Mbah Mul tengan berbicara, di sampingnya pembocara lain Ari Widiarto dan Amiruddin Ma.ruf. Foto: wied

SEMARANG (SUARABARU.ID) – Di era digital dan maraknya media sosial saat ini, secara nasional jelas media massa/pers jelas masih dibutuhkan, untuk memerangi berita-berita hoaks, isu SARA, pornografi, lainnya.

Hal itu disampaikan oleh Sri Mulyadi, Ketua Dewan Kehormatan Provinsi PWI jateng yang menjadi narasumber dalam sarasehan wartawan lintas generasi Hari Pers Nasional (HPN) 2022 Jawa Tengah di Gedung Pers Jateng Jalan Tri Lomba Juang Kota Semarang, Rabu (9/2/2022).

Disampaikan pula bahwa, dari hasil survei Kementerian Komunikasi dan Informasi (Kemenkominfo) diperoleh data kurang lebih 200 juta penduduk Indonesia adalah pengguna handphone. Artinya, jumlah itu Sebagian besar pasti juga menggunakan atau mengakses medsos.

“Dari 10 ribu responden yang diteliti, tujuh puluh persen memperoleh informasi dari medsos, yang belum pasti bisa dipertanggungjawabkan kode etik jurnalistiknya dan selebihnya dari media mainstream,” jelas wartawan suarabaru.id ini.

Selain itu, lanjutnya, banyak juga media mainstream atau media massa malah berkiblat pada medsos, yang jelas-jelas masih dipertanyakan kualitas jurnalistik atau kode etik jurnalistiknya.

“Saat ini banyak media online yang malah berkiblat pada medsos, yang menayangkan berita tanpa adanya editing. Sebab dikejar tuntutan bayknya viewer dari konten-konten yang dihasilkan,” ungkap Mbah Mul, sapaan akrab narasumber yang sudah 40 tahunan di dunia jurnalistik ini.

Suasana sarasehan HPN di Gedung Pers Jalan Trilomba Juang Semarang. Foto: Absa

Padahal, menurut Mbah Mul, konten-konten yang dihasilkan tersebut perlu dipertanyakan pertanggungjawaban sumber beritanya, apakah masih layak untuk disebut karya jurnalistik?

Oleh sebab itu, disampaikan juga oleh Mbah Mul, bahwa Pers Survival di Era Digital ini, merupakan tantangan bagi SDM wartawan, selain harus cakap dalam menyajikan konten yang kreatif, juga harus tetap menjaga dan mengimplementasikan kode etik jurnalistik dalam karya-kary jurnalistiknya.

“Karena jika karya jurnalistik tidak mematuhi kode etik jurnalistik, maka lama-kelamaan akan ditinggalkan oleh pembacanya,” pesan Pimpinan SUARABARU.ID ini.

Tetap Dibutuhkan

Demikian juga seperti yang disampaikan oleh Dr Aminnudin Ma;ruf, MA antropolog dari Undip.
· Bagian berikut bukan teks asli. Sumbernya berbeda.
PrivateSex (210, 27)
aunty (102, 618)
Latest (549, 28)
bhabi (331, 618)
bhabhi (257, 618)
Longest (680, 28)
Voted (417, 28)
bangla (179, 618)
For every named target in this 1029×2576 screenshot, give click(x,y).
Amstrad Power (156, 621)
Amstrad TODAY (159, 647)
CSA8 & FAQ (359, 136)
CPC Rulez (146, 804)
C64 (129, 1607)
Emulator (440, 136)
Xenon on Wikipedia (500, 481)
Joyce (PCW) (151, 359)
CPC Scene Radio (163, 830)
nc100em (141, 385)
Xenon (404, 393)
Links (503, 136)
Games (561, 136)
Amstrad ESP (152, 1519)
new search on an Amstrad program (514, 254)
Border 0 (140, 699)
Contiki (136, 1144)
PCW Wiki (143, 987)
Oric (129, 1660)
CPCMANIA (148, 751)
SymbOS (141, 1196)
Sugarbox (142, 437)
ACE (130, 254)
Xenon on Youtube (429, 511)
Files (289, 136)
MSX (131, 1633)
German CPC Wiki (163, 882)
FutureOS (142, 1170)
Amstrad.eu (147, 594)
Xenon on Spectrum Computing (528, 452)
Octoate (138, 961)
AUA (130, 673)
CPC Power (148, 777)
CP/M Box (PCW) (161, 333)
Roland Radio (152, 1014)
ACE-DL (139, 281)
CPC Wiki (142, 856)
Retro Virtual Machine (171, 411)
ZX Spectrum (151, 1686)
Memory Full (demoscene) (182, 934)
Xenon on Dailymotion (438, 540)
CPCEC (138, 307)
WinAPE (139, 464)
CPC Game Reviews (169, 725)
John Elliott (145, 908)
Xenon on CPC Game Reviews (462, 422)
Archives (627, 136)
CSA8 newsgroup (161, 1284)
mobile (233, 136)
Menurutnya, saat ini media mainstream masih sangat dibutuhkan, sebab untuk menghadapi maraknya media sosial yang semakin hari semakin tak terkendali.

Sebab, dengan karya jurnalistik, masih ada kode etik jurnalistik yang dapat membatasi berita-berita yang dinilai tidak bisa dipertanggungjawabkan.

“Jadi jika karya jurnalistik itu, metodenya menggunakan 5 W 1 H. Penyajiannya sesuai fakta, baik fakta sosial maupun fakta personal, yang bisa disebut karya sastra,” jelasnya.

Pembicara lain Arie Widiarto, pimpinan AyoSemarang.com menyampaikan fenomena media online saat ini. Dikatakan, berita-berita kejadian atau semacamnya di media online hanya sekitar 1 persen yang dibaca publik. Sisanya adalah konten tentang hiburan, misalnya tentang sinetron yng sedang tayang,” kata Ari.

Tetapi medianya tetap mempertahankan untuk tetap menyajikan berita-berita di samping penyajian konten-konten kreasi yang lain.